The St. John’s-based non-profit conducted a survey in November 2025 that informed the findings laid out in the report Overrepresented and Undercounted, published on Monday.
Interviewers met with 305 inmates at all five of the province’s adult correctional institutions — which First Light said constituted about 72 per cent of the total inmate population at the time.
Forty-three per cent of the 303 people who completed the questionnaire were considered Indigenous by First Light, whether they self-identified that way or said they had a close relative who was.
The final report used census values to estimate the rate of incarceration to be about 50 per 10,000 Indigenous people, and six per 10,000 non-Indigenous people.
“There’s intergenerational trauma. There’s a large and ongoing active history of colonialism in this province. There is a lack of social supports,” First Light director of advocacy Justin Campbell told reporters Friday.
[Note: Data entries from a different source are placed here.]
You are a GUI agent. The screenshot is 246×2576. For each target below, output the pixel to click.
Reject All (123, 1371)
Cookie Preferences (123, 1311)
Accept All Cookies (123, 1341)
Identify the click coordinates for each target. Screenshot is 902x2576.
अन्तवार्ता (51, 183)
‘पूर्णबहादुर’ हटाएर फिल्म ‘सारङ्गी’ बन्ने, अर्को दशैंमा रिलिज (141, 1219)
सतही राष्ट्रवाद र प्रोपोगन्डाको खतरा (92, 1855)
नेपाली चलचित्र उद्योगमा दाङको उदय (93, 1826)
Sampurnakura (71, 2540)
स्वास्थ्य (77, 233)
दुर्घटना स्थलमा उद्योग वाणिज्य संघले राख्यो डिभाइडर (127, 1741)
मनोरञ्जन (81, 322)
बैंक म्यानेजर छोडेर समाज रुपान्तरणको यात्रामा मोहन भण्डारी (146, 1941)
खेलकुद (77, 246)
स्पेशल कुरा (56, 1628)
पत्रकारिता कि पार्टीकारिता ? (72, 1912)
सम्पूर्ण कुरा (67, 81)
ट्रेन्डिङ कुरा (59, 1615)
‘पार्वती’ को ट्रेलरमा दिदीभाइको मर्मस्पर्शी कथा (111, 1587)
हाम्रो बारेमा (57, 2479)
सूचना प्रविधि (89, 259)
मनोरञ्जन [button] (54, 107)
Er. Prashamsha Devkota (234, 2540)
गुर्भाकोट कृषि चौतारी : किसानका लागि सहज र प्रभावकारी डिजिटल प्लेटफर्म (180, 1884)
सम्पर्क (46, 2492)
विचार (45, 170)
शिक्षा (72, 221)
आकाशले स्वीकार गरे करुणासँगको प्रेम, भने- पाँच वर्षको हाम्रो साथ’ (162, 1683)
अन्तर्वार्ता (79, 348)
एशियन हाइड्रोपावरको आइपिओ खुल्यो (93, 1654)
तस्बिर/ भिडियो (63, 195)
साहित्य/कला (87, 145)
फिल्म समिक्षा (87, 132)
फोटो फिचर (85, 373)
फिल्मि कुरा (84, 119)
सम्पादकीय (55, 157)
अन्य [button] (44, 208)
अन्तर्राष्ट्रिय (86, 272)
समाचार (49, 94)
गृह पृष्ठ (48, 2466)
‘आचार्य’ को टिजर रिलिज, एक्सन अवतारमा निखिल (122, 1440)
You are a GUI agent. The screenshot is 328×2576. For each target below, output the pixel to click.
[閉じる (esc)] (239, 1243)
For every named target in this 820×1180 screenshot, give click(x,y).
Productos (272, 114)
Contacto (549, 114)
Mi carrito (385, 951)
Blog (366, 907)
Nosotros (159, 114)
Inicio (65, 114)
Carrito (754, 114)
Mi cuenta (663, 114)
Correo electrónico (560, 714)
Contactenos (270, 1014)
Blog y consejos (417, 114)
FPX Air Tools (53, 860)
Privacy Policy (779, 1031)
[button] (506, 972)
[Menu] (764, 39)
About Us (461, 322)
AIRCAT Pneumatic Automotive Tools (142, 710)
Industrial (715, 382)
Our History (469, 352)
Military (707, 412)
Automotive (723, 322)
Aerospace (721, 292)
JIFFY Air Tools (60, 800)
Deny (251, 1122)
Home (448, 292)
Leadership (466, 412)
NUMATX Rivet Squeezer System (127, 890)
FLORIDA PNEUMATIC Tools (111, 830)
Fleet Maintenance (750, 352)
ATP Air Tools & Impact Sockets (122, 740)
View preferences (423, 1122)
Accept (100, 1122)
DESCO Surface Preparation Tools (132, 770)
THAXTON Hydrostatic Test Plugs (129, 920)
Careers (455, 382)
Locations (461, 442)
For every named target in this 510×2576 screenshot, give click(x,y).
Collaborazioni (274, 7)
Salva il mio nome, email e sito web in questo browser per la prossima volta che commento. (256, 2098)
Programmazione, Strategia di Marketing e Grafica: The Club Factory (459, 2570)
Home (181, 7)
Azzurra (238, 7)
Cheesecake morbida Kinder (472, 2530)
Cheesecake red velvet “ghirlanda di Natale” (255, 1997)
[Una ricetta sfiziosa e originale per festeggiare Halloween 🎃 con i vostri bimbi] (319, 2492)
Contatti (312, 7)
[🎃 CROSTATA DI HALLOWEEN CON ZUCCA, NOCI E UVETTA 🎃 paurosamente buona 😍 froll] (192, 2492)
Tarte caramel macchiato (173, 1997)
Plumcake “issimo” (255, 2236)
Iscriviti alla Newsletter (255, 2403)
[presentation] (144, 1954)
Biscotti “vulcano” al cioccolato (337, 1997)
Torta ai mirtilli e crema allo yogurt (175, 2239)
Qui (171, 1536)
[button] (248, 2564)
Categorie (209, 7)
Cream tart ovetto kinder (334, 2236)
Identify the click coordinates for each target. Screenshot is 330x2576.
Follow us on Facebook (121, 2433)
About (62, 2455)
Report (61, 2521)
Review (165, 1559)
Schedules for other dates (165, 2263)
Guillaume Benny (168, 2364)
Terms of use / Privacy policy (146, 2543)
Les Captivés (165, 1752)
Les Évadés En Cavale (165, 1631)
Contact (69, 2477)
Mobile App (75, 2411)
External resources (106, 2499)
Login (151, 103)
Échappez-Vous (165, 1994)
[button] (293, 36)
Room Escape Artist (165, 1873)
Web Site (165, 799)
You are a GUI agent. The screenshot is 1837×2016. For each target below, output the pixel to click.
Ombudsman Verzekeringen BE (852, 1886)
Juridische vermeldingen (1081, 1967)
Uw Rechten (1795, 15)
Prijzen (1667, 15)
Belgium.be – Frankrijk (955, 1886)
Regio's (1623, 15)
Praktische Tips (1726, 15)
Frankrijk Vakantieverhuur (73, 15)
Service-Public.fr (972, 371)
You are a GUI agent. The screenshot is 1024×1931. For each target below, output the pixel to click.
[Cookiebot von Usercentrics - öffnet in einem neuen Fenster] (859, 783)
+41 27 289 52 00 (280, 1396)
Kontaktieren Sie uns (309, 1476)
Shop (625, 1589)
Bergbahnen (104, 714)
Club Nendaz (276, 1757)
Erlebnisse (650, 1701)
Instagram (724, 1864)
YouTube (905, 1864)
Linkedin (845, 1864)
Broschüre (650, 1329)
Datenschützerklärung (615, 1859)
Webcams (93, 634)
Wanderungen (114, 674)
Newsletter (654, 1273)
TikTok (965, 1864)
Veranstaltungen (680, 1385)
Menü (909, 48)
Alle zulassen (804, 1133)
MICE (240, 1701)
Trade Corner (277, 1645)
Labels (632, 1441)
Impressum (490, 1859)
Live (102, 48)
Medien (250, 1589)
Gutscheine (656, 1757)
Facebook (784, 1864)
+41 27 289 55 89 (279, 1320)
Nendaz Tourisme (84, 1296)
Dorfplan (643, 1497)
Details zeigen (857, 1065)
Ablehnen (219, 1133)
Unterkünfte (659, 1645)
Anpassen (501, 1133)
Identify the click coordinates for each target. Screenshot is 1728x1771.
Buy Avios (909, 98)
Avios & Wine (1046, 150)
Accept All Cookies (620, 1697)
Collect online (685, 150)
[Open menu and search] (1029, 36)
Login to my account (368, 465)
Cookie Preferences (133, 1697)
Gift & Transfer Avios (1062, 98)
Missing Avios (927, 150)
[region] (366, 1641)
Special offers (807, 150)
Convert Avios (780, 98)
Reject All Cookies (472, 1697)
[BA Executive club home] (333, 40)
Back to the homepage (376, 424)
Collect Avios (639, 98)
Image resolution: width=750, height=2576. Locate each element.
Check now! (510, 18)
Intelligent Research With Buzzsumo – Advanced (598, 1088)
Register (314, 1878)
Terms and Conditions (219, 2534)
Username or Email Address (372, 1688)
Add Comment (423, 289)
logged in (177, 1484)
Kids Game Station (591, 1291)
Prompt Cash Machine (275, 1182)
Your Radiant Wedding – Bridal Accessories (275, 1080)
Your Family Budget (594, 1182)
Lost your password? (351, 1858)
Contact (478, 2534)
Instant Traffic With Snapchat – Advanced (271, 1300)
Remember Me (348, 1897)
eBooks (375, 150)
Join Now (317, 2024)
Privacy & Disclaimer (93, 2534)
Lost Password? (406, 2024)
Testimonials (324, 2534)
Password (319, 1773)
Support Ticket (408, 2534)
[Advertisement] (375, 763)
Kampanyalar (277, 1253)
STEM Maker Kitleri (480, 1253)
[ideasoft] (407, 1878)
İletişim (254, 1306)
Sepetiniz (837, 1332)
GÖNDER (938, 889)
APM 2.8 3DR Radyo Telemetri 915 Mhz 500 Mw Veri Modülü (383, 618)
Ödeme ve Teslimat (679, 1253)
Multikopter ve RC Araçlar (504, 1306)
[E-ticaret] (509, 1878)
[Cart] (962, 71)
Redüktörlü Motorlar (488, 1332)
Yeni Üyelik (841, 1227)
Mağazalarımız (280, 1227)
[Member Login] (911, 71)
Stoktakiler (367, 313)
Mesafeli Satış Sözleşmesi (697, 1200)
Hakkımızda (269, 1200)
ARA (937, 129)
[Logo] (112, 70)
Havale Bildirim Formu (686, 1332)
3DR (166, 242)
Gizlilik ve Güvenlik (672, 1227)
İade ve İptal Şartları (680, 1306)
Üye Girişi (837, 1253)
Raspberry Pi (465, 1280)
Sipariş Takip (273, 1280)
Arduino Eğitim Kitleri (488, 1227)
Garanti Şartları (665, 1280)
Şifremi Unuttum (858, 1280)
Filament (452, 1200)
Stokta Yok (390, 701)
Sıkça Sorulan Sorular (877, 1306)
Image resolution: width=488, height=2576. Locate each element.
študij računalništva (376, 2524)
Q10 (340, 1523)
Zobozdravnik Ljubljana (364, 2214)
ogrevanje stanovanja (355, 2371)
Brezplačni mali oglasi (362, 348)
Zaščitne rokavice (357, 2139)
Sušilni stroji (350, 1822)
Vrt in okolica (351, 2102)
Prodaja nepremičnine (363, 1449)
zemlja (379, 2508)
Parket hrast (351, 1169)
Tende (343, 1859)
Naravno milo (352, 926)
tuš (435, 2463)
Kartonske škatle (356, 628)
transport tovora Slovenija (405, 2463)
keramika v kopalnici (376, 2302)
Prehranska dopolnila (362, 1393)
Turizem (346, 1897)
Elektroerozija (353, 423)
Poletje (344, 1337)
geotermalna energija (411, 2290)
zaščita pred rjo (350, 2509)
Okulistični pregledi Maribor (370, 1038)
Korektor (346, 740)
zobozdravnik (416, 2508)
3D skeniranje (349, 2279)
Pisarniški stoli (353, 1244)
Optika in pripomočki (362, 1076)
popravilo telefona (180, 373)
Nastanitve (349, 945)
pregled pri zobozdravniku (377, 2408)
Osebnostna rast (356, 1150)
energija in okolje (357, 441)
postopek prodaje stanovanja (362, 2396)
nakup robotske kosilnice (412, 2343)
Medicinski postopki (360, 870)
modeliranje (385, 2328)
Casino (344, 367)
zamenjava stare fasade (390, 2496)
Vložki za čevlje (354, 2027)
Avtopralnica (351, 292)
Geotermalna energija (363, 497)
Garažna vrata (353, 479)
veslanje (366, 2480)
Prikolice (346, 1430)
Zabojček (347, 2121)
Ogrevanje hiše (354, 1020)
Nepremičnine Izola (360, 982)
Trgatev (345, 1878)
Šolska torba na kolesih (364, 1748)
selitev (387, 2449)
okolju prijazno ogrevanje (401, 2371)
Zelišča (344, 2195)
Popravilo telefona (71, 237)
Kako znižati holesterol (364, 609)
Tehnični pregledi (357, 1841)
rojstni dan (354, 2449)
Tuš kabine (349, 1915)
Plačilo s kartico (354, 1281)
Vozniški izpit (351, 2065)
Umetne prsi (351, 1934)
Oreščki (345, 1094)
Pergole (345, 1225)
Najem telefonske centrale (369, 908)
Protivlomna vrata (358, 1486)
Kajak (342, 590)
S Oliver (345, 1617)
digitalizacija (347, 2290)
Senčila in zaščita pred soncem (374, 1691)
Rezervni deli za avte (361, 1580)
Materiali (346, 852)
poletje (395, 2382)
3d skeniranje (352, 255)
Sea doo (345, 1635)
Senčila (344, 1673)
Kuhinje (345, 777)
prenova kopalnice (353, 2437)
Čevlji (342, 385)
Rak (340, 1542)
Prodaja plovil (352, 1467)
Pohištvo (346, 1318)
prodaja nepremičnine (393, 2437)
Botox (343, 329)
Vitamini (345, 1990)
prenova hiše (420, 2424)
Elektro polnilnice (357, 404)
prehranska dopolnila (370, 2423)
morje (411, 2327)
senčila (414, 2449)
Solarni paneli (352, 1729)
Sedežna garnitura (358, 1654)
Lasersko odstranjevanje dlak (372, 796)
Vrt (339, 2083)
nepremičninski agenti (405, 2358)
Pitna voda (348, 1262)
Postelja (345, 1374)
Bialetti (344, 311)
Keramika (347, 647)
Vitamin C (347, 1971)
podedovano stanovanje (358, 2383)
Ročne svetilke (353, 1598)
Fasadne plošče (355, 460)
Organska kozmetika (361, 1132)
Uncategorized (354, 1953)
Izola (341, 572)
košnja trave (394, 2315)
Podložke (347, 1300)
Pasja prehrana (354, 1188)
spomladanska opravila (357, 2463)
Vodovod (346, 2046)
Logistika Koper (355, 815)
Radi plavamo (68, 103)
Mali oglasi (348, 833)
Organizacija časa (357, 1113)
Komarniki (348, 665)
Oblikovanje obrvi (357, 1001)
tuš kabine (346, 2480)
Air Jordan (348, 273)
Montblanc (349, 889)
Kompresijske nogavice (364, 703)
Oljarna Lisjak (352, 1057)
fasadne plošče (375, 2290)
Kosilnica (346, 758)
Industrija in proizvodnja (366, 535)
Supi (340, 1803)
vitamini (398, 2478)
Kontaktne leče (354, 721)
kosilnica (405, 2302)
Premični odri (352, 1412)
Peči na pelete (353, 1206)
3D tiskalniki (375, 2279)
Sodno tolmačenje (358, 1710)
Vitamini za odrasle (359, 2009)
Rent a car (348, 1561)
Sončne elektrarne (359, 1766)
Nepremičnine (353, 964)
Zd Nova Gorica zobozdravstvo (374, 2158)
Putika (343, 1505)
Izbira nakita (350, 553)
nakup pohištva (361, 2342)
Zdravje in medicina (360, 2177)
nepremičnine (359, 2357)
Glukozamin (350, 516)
“It’s sad to say that we were not surprised at the level of over-incarceration, considering what we see across the rest of the country. That doesn’t make it any less disturbing or any less urgent to take action on it.”
Higher rate than previously thought
First Light’s report says this recent study was carried out in part to take a snapshot of the Indigenous population in custody. The most recently available data of this kind, according to the non-profit, was collected in 1996.
The 30-year-old demographic research found that 12 per cent of incarcerated people at that time were indigenous.
First Light says its research shows Indigenous people are far more likely to be incarcerated in N.L. The group is also calling on the province to support culturally relevant programming in correctional facilities.
“How are we supposed to lobby the government to increase funding for Indigenous programming when, rightly so according to them, the statistics say that there is no problem?” said community empowerment liaison Mark Humber.
But the new statistics paint a different picture.
Indigenous people make up 9.3 per cent of N.L.’s population, according to the 2021 census. First Light says to see so many of them incarcerated compared to others is staggering.
Cultural programming
With so many Indigenous people in custody, the report makes a case for culturally specific programming.
Only the Labrador Correctional Centre held routine cultural programming at the time of First Light’s November survey. About 96 per cent of the respondents said they’d participate if programming was available to them.
Justice cultural support worker Leah Noseworthy is part of a team that once provided Indigenous inmates with access to drumming, circles and other activities at Her Majesty’s Penitentiary in St. John’s. First Light pulled out of that program last year due to a lack of funding.
“Our programs offer a place where they can come and can be emotionally grounded, they can reconnect with themselves, rebuild their self worth,” said Noseworthy.
Researcher and policy lead Teri Slade agreed that specific programming in prisons can go a long way.
“If you provide people who are Indigenous a way to connect with their culture while they are incarcerated, that reduces the risk that they will reoffend when they are discharged,” Slade told reporters.
“Cultural programming is a big part of connecting people with their communities.”
Recommendations to government
First Light has a list of “policy imperatives” for the N.L. government, with support for cultural programming at the province’s five correctional institutions at the top.
Campbell said the organization has proposed this to the Department of Justice and Public Safety, adding that it’d cost about $500,000 a year to cover the facilities in St. John ’s, Clarenville and the youth centre in Whitbourne.
First Light is also calling for targeted anti-racism training for staff at those facilities, as well as Indigenous liaison officers, among several other recommendations.
The province’s reaction to the findings has left Campbell optimistic.
“The minister has reassured us that she takes this seriously. It’s an undeniable problem. It’s quantified in the report with very rigorous methodology,” said Campbell.